The bike is big business in Holland and Denmark. While the automobile industry spends as much in advertising as the bike industry sells in North America, the disproportionality between auto and bicycle sales is quite different in the Netherlands. Take for instance the matter of trade shows. In North America a huge number of bicycle retailers converge in Las Vegas (of all places) to attend Interbike. In Holland, the bicycle retailers will not only attend Eurobike or the IFMA show in September, but also the Bike Motion Benelux show in October, and the Fietsvak in late January. Add to this several private shows held by each bike company including a sneak preview show in late August and several travelling shows around Europe throughout September. For any North American bike retailer or wholesaler, this is truly dizzying. Today, our company is the first and largest distributor of dedicated European city bikes yet we still only sell .05% of what Batavus sells in Holland in a single year. That's just one bike company in Holland (although the largest). Nonetheless, North Americans are learning, and fast.

But that's Holland and Denmark. While other countries adopted the automobile as a primary mode of transportation, Holland stuck to the bicycle and continued to innovate on it within its submerged geography, creating a product equally submerged and profoundly revolutionary. To those who study economics, a product, when introduced, can either be 'evolutionary', 'revolutionary' or 'disruptive'. An evolutionary product is like a perfect thing always being perfected, like a chair or a table. A revolutionary product is the sudden enhancement or optimization of a product that doesn't render the older product obsolete, but comes awfully close. For instance, the iPhone was revolutionary for all sorts of reasons but many people still use a basic cell phone, because a basic cell phone still takes calls - it works.  A disruptive product offers something completely new and often instantly makes obsolete something previous. An example is the microchip, which killed all those living room-size computers operating on vacuum-tubes.

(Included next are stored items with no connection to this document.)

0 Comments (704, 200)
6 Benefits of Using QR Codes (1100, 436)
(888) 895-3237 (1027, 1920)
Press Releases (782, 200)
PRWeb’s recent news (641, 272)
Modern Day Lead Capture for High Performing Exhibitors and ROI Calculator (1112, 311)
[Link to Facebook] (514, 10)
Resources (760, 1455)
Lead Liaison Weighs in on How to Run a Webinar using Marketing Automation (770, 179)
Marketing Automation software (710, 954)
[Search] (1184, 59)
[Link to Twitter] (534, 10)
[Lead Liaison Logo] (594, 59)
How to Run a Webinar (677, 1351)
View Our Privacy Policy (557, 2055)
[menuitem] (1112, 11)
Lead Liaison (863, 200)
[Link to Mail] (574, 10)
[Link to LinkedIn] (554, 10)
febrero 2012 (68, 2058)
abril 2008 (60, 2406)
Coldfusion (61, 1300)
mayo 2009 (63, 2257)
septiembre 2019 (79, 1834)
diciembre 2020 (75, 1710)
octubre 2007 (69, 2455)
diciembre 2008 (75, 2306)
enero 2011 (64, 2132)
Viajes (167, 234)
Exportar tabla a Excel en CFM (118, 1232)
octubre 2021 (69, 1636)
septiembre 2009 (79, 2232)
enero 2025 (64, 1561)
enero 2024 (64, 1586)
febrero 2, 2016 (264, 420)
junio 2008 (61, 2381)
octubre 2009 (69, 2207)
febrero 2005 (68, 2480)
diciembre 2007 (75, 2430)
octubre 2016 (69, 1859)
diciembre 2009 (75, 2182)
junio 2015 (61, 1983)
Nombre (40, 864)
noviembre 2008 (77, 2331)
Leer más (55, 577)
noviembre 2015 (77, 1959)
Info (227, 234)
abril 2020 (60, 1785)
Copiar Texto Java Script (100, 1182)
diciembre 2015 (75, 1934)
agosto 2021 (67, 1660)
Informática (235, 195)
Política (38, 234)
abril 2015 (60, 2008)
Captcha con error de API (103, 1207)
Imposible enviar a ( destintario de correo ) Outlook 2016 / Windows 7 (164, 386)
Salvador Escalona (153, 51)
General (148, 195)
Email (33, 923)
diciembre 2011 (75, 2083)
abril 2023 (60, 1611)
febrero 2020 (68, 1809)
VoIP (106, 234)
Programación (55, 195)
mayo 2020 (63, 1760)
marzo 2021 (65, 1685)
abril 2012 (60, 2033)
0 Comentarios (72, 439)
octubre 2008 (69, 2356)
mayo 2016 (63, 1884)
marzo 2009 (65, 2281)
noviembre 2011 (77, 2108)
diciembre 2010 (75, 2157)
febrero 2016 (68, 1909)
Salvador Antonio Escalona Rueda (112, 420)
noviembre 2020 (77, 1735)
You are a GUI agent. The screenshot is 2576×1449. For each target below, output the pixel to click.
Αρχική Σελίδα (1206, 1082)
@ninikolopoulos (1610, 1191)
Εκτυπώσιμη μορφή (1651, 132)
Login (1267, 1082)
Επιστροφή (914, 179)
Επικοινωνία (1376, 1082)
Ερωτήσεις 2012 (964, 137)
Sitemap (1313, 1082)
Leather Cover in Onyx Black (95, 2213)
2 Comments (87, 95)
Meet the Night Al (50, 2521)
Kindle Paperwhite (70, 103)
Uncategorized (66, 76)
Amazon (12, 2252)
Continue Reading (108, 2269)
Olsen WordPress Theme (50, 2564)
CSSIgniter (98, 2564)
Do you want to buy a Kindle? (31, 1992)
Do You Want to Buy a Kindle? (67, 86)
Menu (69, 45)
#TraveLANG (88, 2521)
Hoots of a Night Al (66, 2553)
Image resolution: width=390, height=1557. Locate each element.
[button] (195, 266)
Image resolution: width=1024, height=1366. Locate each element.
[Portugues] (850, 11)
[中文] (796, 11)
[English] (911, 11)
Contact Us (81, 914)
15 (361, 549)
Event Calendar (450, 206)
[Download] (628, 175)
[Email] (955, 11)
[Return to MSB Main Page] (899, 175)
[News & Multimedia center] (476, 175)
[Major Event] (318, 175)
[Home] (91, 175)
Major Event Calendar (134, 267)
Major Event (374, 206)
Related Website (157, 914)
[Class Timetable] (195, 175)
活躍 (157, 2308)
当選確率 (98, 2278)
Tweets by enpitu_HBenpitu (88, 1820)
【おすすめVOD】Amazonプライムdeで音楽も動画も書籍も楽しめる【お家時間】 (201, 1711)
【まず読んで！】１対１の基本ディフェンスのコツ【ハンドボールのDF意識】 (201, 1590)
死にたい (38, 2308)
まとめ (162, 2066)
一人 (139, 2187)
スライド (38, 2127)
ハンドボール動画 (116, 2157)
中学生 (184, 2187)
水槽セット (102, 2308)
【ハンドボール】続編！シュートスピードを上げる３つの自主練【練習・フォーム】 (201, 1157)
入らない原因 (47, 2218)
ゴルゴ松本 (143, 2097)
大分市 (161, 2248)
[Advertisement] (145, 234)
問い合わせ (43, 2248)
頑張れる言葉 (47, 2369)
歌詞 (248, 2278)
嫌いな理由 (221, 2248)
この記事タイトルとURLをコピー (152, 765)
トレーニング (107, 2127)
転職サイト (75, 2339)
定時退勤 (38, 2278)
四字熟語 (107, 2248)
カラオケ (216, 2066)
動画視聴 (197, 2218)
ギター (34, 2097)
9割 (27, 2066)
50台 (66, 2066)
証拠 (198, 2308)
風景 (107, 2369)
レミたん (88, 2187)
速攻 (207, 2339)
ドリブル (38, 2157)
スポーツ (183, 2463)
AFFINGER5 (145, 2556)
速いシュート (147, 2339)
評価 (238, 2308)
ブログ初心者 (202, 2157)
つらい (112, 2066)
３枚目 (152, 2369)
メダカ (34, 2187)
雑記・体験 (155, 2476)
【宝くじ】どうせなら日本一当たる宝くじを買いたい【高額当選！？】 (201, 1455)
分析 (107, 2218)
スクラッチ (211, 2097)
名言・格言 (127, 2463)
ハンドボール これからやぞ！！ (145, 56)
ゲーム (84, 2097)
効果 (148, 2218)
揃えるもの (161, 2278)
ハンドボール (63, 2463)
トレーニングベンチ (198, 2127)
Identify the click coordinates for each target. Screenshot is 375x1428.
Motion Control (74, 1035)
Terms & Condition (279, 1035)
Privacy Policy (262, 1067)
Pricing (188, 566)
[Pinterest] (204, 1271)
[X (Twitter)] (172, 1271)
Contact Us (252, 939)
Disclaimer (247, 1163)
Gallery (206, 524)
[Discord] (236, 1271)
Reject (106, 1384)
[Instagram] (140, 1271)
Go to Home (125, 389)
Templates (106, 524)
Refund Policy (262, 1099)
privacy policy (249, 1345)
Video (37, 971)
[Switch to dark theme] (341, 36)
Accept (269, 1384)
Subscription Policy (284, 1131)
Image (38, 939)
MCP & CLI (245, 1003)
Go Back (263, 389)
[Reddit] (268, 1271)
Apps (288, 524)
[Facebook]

But therein lies the problem. The Dutch bike is actually neither. It is, in fact, an 'evolutionary' product, built on over 100 years of consumer input, clever innovation, and a great deal of adaptability as it expanded into export markets all over the hillier and icier regions of Europe. Now, import that highly distilled product into North America and it stands in stark contrast to the bikes offered there. In fact, it doesn't even compete. It competes far more with a car, and takes itself about that seriously too. Given over a century of production, a Dutch bike simply cannot be considered revolutionary. Except it is. But then consider why it is revolutionary and it no longer should be considered so. Eliminating chain oil from clothing is not revolutionary. Neither is comfort, nor is low maintenance. This what people should minimally expect. Yet it is for these reasons that a Dutch bike is so starkly different from North American bikes. In this way it is also a disruptive product, for a Dutch bike neither revolutionizes the existing bikes of North America nor even speaks to their level. But yet a Dutch bike can't be disruptive for the simple reason that its been around for over a century, where it evolved very slowly and very conservatively. Like the very country itself, the Dutch bike is a submerged product. Or at least, that's what we're calling it here in our little muse.

Perhaps thats the thing about the Dutch. When you're submerged below sea level you can never stick your head in the ground. You're always making new ground. You're ground-breaking. You make the rest of the world look, well, submerged.